日中戦争の勃発、進展にともない、日本国内の物資、資金を戦争遂行のために動員することが緊急課題になったが、戦争遂行において不急不要な(緊急性・必要性のない)事業への資金の流入を制限する一方で、戦争遂行に緊急、必要な資金を豊富ならしめるために制定されたものである。

第1条には「支那事変ニ関聯シ物資及資金ノ需給ノ適合ニ資スル為国内資金ノ使用ヲ調整スルヲ目的トス」とあり、その方法は、銀行信託会社産業組合中央金庫商工組合中央金庫および北海道府県を区域とする信用組合聯合会(金融機関と称する)が、事業設備の新設、拡張、改良に関する資金の貸付をする、または有価証券の応募、引受もしくは募集の取扱をするには、政府の許可を要する(2条)。

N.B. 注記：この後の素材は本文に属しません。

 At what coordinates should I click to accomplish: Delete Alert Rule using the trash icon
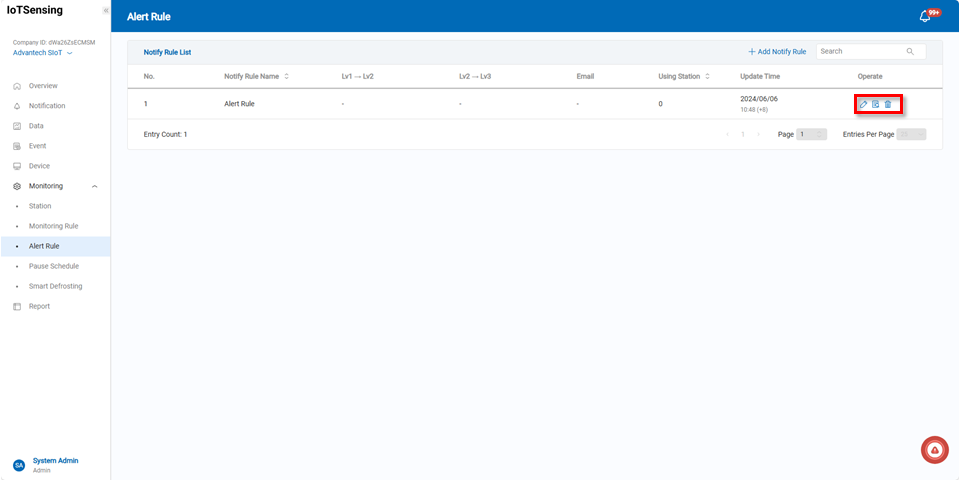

以上の金融機関でないもので、有価証券の引受または募集の取扱を業とするもの(証券引受業者と称する)が、有価証券の応募、引受または募集の取扱をするときも、同様に政府の許可を要する(2条)。

他方、事業会社においても、会社の設立、資本の増加、合併または目的の変更は政府の許可を要し、また第二回以後の払込徴収、自己資本による事業設備の新設、拡張または改良、他人に引受または募集の取扱をさせないで社債を募集させようとするときなど、いずれも政府の許可を要する(4条)。

これら政府の許可あるいは許可の事務は日本銀行に取り扱わせる(5条)。

ただし金融機関または証券引受業者が資金の貸付、有価証券の応募、引受もしくは募集の取扱いについて自治的に調整するときは政府の許可を受けなくてよい(3条)。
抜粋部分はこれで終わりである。